If you own the stock, you have to accept that you are buying into a chaotic ecosystem. The dependencies on a single individual are absolute. If Musk faces health issues, political blowback, or regulatory crackdowns, the premium built into the stock price could evaporate overnight.
How to Position Your Portfolio Around the New Space Economy
You shouldn't buy the stock expecting a pure-play space exploration asset. If you want to build a position in the company now that it trades on the public markets, you need to treat it like a speculative technology conglomerate.
Diversify your exposure. Do not make this a core holding that dictates the health of your retirement savings. The valuation relies on assumptions about technologies that do not exist at scale yet, like commercial orbital data centers and fully realized space-to-earth physical AI systems. Morningstar analyst models place the fair value of the current business closer to $780 billion, suggesting the current market price is heavily inflated by retail hype.

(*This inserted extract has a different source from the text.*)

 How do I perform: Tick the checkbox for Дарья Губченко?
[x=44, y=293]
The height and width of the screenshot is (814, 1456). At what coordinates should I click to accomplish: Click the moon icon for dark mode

Watch the quarterly earnings data closely. The absolute best way to gauge if the Morgan Stanley thesis is right is to ignore the rocket launch schedules and look at the non-satellite enterprise revenue. If the cloud compute contracts and data center buildouts slow down, the $300 price target falls apart.
Focus your eye on the data infrastructure. That is the metric that matters. The rockets make for great internet videos, but the unglamorous data centers on the ground and the silent satellites in orbit are the things that will actually pay for your investment.